• Exercise details: From the passage on rapid development in the Gulf states, extract the portion starting with "The more rapidly" and going on through "consequences as possible.".

• Reading text:
Visitors to cities such as Abu Dhabi, Doha, and Dubai are likely to encounter a near-constant state of change. Building construction continues apace, even during the current economic downturn. It will eventually lead to better transportation systems, less traffic, and more energy-efficient buildings. But in the short term, it means that each city’s landscape is different from one day to the next. The footpath that a frequent traveler might have taken last week from the airport terminal to the taxi stand is now blocked by scaffolding; the road to the hotel has been plowed over and the taxi is forced to take a detour. The taxi drivers are likely to be confused by the routes, as they are often recent immigrants who don’t yet know the area and are also perplexed by its constant evolution. And yet, such inconveniences are directly linked to the region’s economic dynamism, which has drawn so many people there in the first place. The paradox of travel in these countries, growing more difficult as it attracts more people, is a metaphor for the nature of development in the Gulf states, and by extension in all rapidly emerging economies.
The more rapidly a country moves toward industrialization, the more powerful the constraints and counterbalances that seem to hold it back. System dynamics pioneer Jay Forrester coined the phrase “limits to growth” in the late 1960s to describe such phenomena. The harder a complex system is pushed, the more it resists — often in unpredictable, nonlinear ways. Frequently, the push-back is experienced as a seemingly unrelated symptom: a traffic jam, a labor shortage, or a mysterious inability to reach a critical goal. The challenge facing any emerging economy is to find a way to balance opposing forces in the midst of rapid development: to enjoy the benefits of growth with as few side effects and unintended consequences as possible.

Stored data
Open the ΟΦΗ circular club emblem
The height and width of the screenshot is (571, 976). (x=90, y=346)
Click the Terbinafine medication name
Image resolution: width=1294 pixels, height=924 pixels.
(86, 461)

• Written answer:
The more rapidly a country moves toward industrialization, the more powerful the constraints and counterbalances that seem to hold it back. System dynamics pioneer Jay Forrester coined the phrase “limits to growth” in the late 1960s to describe such phenomena. The harder a complex system is pushed, the more it resists — often in unpredictable, nonlinear ways. Frequently, the push-back is experienced as a seemingly unrelated symptom: a traffic jam, a labor shortage, or a mysterious inability to reach a critical goal. The challenge facing any emerging economy is to find a way to balance opposing forces in the midst of rapid development: to enjoy the benefits of growth with as few side effects and unintended consequences as possible.